Friday, December 14, 2012

Dear Sugar and the Sister Ship


Sometimes, I consider some choices in my life, and what my days would look like if, for instance, I had not felt led to go to the US for my fourth year when I was a student at the Faculté Protestante de théologie in Paris, or if, a few years before, I had remained a lawyer at the Bar of Pontoise, or at the Council of Medical doctors of the Val d’Oise area…

The lines written by Dear Sugar went straight to my heart. Sugar (writer Cheryl Strayed) writes an advices column in the online magazine Rumpus. A selection was recently published. Those columns are like no others: luminous words, sharing of intimate experiences often described with provocative language, and ultimately pertinent and wise responses.

Answering to a reader wondering if he was ready to be a father, Sugar mentioned a poem written by Swedish Tomas Tranströmer:  “I think of it every time I consider questions about the irrevocable choices we make… Every life, Tranströmer writes, has a sister ship, one that follows quite another route than the one we ended up taking. We want it to be otherwise, but it cannot be: the people we might have been live a different, phantom life than the people we are.”

Sugar mentioned her own choices and concluded “I will never know, and neither will you, of the life you don’t choose. We’ll only know that whatever that sister life was, it was important, and beautiful, and not ours. It was the ghost ship that did not carry us. There’s nothing to do but salute it from the shore”. 




Wednesday, December 5, 2012

Apprehension and Holy Spirit


How will that day go? Who will I meet ? Will a patient die? Which one? Will I be up to it? When I drive to the Hospice house, those questions turn in my mind. On the first days, they were like upset bees, fast and restless. After three months, the bees have slowed down. It is winter time; they go from one place to another, chilled and quiet. In other words I am calmer.
Apprehension is still here but only as a feature in the landscape of my mind, not an overwhelming emotion. I cannot foresee the meetings to come, or get ready for difficult question or unexpected situations. Serenity comes with accepting myself and trusting that I will face whatever is on my way – and that I will not be alone.  

In the heavy binder that we received during orientation, I found this before-visit prayer, written by Chaplain Ray Kelleher:
“Something  important is about to happen to me. Somebody important is waiting for me. I am walking onto Holy Ground, stepping into Sacred Space, going to meet, in a vulnerable human being, the beloved of God. I will be receptive. I do not know what words to say, what thoughts to think, or what actions might be necessary, so I trust in the Holy Spirit, who will guide me from the inside. In that mood of confidence I open the door, to offer my truest and best self in the time that I have.”

There is no other way.
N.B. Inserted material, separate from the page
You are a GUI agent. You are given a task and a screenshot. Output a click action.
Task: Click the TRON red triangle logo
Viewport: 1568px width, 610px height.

I notice that I find myself regularly at the right place at the right moment. I see a patient’s loved one in tears in the hallway just when I come up so I am able to suggest we talk in the little chapel. Another day, I sit down with a husband by the patient’s bedside and he suddenly realizes with a scream that she just passed. Later on, he will tell me “Fortunately, I was not alone in the room when she died…”

I recommend a blanket to a patient whose sadness is perceptible. His cancer is spreading and at any time so this older emaciated gentleman can fall and get hurt. He would like to go home. His wife and doctors have a hard time explaining this can’t happen. He is sitting in an armchair in the semidarkness of the room – he refuses to lay down in the bed – and he can’t get warm. He is pleased to receive the blanket which was heated in a special oven. He does not like to talk about his feelings nor religion. I lay the blanket on his laps and put my hands on his – they are so cold. We spend long minutes that way, without talking. He is the beloved of God.